# EXERCISES
[1] In the ski forum thread, translate this sentence into Spanish: "Nomenclature errors are not fundamental flaws."
[2] List every word of two or more letters that the ski forum thread writes entirely in capital letters, giving each such word once.
[3] From the ski forum thread, reproduce everything from "What have I" down to "when I'm skiing.".

# PAGE TEXT

╔══

Returning to my earlier point if unbalanced horizontal forces are present in the ankle joint complex what are the implications for balance according to the criteria described above? Specifically, how will this affect the options available to the balance system? Perhaps Bob or Mosh may offer some intelligent views on this issue.
Quote:
 Originally posted by mosh:I am sorry for what I am about to say. Did anyone notice that Gonzo was completly wrong about one of the most fundamental theories in skiing and no one jumped down his throat about it? Interesting,,, Maybe you could addopt this type of mindset with some of your posts Gonzo.
WTF are you talking about? "Fundamental theory in skiing"? "COMPLETELY" wrong?

What have I got wrong about skiing, mosh? Please tell me. I'm always eager to learn how to ski better.

Are you saying my mangled memory of centrifugal vs centripetal means that I am COMPLETELY in error on a "fundamental theory in skiing"? If so, I think it is YOU that is in error about skiing fundamentals. And, there's nothing "COMPLETELY" wrong about a simple word error. Mountain or molehill, mosh?

Nomenclature errors are not fundamental flaws. I understood the concept perfectly well, I just confused the names. I really don't see how that's a misunderstanding of a skiing fundamental. Whether one properly calls the force "centrifugal" or, like me, mangles up the memory and calls it "centripetal," that nomenclature error doesn't change my response to the force when I'm skiing.

You really are trying WAY to hard to make me look wrong, ignorant, or whatever. I welcome your attempts at educating me. However, if you insist on trying to belittle me with thinly veiled insults, I'll bring back the sort of firepower that I let David M taste, and believe me -- I can escalate WAY above what I unleashed on him.

[ December 04, 2002, 01:44 PM: Message edited by: gonzostrike ]
Cal, I just want to see if you and I agree on inertia, momentum, and bodies at rest/in motion.

From a text on Newtonian studies:

Newton's first law of motion, sometimes called the law of inertia, was actually adopted by Newton from the work of Galileo. It states that a particle's velocity will not change unless a force is applied to the particle. This means that if a "body" (a collection of particles having appreciable mass) is at rest it remains at rest unless a force is applied. If a body is moving with some velocity, it will continue to move with the same velocity unless a force is applied. The first law is really just a qualitative statement about the persistence of motion.

The 3d sentence is what I was saying earlier. Maybe you were just adding the other sentences?
We agree.

Convention.

There is no centrifugal "force", only the tendency to remain "constant' unless acted upon. The forces "acting upon" have direction and magnitude.

Zero is a ligitimate magnitude.

No thing is truly without motion.

CalG
Ok Dave, this brings up a great point from my perspective. It is interesting when you stand on a pressure mat and watch the colors that indicate pressure points, while on two feet. I find it more interesting to do this while balancing on one foot. In this situation I have found that no matter how badly someone pronates the pressure will always equal out, in general. Because, they are successfully maintaining balance.
It is the adjustments that I am intrigued by. I guess you could measure these balancing moves in some type of wave length. This way you could get an idea about how much struggle is present for any position of the foot. If you could find the shortest wave length of movements, would this not be "Sub Taylor Neutral"? I call it "Dynamic Neutral" what do ya think?

╚══

# DATA SEGMENT
╔══

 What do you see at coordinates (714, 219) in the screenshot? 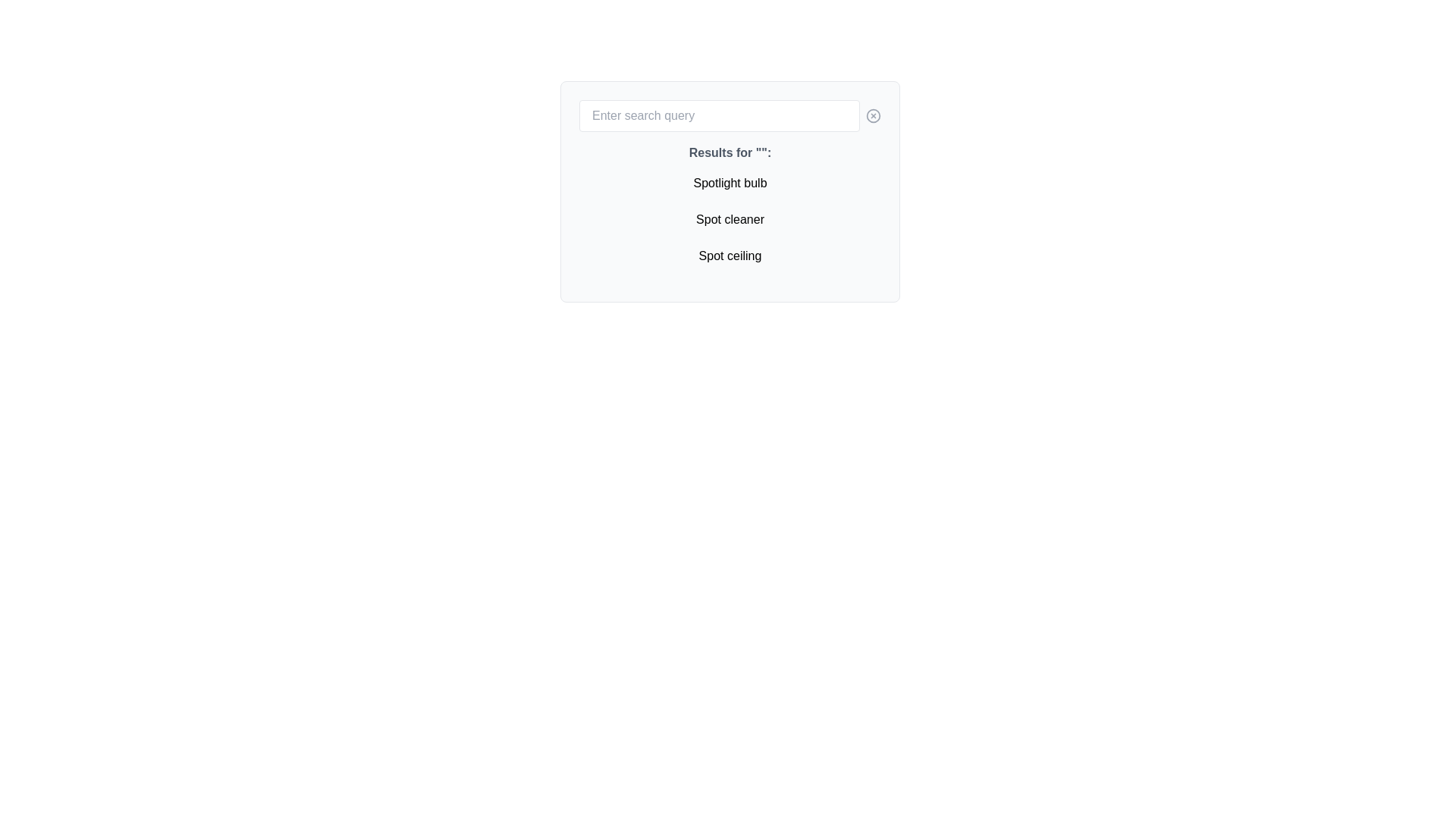
I see `the fourth character 't' in the word 'Spot cleaner', which is located in the second list item of the search results under the title 'Results for ""'` at bounding box center [714, 219].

╚══

# IN RESPONSE
[1] Los errores de nomenclatura no son fallas fundamentales.

[2] WTF, COMPLETELY, YOU, WAY, PM

[3]
What have I got wrong about skiing, mosh? Please tell me. I'm always eager to learn how to ski better.

Are you saying my mangled memory of centrifugal vs centripetal means that I am COMPLETELY in error on a "fundamental theory in skiing"? If so, I think it is YOU that is in error about skiing fundamentals. And, there's nothing "COMPLETELY" wrong about a simple word error. Mountain or molehill, mosh?

Nomenclature errors are not fundamental flaws. I understood the concept perfectly well, I just confused the names. I really don't see how that's a misunderstanding of a skiing fundamental. Whether one properly calls the force "centrifugal" or, like me, mangles up the memory and calls it "centripetal," that nomenclature error doesn't change my response to the force when I'm skiing.